Liminal spaces are places/times in which the audience is disorientated/moved from their normative assessment of ‘reality’ in order to prepare them for a different ‘reality’ presented in the main Narrative Space.

Here is a lovely account of a temporal liminal space, from Daisetz Suzuki, a 20th century Zen Master:

Suzuki: “Before Zen, men are men and mountains are mountains. During Zen, things get a little mixed up. After Zen, men are men and mountains are mountains.” Questioner: “what’s the difference?” Suzuki: “No difference, only feet a little bit off the ground.”

Some background: since the work of Turner in the 60s, usage of the term liminality has broadened to refer to political and cultural change. During liminal periods of all kinds, social hierarchies may be reversed or temporarily dissolved, continuity of tradition may become uncertain, and future outcomes once taken for granted may be thrown into doubt.
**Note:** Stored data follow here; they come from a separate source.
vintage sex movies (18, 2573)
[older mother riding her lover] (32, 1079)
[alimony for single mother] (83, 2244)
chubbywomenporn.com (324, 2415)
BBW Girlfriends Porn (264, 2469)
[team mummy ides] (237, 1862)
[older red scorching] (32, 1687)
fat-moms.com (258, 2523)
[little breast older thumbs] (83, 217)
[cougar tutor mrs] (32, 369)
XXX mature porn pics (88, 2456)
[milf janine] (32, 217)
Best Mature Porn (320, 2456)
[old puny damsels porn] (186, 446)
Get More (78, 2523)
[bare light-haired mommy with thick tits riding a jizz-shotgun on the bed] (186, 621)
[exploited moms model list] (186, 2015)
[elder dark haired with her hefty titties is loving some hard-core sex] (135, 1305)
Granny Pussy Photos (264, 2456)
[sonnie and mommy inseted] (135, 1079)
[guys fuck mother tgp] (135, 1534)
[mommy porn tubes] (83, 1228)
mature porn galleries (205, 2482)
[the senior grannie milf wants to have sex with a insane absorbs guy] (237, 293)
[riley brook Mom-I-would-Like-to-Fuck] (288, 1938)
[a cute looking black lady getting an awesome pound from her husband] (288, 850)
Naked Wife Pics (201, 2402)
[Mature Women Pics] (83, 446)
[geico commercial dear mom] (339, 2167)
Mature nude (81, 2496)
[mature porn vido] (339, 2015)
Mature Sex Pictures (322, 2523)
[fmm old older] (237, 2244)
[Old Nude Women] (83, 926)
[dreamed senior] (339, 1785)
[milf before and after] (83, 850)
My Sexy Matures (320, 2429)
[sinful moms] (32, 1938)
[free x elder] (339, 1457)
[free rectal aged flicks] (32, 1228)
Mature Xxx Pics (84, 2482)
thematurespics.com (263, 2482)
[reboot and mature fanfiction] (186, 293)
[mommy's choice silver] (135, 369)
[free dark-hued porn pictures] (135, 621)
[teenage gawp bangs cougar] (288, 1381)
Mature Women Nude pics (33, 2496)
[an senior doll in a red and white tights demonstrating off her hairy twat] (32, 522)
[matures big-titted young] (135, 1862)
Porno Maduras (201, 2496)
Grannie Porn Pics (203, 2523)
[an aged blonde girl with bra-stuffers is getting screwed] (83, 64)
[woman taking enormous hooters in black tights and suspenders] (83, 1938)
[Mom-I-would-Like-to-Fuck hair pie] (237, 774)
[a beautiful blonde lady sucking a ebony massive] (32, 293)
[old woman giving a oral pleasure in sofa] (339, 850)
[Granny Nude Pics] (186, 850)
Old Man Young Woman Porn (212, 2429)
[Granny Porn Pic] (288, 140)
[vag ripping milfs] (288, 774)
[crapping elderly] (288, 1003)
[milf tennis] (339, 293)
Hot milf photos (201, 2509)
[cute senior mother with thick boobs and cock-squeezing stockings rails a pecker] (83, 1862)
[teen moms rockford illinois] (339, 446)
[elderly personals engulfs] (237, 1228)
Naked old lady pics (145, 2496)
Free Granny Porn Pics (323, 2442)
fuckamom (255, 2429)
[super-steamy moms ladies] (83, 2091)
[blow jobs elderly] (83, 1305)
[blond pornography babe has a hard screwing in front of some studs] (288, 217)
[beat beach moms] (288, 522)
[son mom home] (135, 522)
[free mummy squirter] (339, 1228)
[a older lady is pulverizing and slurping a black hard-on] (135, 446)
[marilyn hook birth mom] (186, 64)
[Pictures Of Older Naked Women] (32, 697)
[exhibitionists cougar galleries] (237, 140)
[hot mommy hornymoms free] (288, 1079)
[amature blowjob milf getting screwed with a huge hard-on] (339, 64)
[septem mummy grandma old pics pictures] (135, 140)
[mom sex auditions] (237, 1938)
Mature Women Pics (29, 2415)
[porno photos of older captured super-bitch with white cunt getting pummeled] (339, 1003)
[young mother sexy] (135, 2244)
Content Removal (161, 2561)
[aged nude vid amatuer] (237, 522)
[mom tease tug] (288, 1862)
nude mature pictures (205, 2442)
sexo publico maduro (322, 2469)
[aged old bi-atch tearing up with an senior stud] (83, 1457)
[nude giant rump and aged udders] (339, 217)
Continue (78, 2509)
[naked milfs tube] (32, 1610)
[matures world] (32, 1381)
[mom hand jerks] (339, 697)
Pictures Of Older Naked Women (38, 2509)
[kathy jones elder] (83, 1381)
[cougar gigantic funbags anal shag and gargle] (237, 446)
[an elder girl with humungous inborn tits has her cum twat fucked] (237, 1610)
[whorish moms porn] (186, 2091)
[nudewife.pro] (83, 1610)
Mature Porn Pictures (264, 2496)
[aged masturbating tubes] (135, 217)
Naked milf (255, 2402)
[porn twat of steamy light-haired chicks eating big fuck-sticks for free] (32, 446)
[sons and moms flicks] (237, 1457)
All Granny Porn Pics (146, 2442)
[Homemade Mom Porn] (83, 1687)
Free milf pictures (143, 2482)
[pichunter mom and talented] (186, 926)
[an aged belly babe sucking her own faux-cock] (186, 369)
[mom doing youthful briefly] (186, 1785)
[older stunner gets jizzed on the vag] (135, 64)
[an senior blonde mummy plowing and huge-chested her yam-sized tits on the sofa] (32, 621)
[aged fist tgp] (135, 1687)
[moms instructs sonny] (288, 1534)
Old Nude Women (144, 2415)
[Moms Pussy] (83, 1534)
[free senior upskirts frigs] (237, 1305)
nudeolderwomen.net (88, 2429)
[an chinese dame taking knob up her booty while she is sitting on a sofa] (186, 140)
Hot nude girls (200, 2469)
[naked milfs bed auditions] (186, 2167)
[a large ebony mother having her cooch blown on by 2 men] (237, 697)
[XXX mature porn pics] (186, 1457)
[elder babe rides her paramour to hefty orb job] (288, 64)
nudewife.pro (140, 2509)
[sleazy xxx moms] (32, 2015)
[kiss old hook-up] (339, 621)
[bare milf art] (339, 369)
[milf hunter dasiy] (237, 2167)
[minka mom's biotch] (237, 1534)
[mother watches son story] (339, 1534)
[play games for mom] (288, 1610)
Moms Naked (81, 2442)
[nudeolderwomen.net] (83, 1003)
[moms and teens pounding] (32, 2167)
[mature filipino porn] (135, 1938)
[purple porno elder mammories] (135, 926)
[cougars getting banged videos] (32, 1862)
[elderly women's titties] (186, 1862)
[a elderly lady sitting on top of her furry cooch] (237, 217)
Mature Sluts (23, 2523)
The dissolution of order during liminality creates a fluid, malleable situation that enables new institutions and customs to become established.

Powerful stuff, as you can see.

Bjørn Thomassen, 2009,The Uses and Meanings of Liminality (International Political Anthropology ) p. 51

Agnes Horvath, Bjørn Thomassen, and Harald Wydra, 2009, Introduction: Liminality and Cultures of Change (International Political Anthropology )

Arpad Szakolczai,2009, Liminality and Experience: Structuring transitory situations and transformative events (International Political Anthropology ) p. 141

Liminal spaces are closely related to thresholds. (not just etymologically).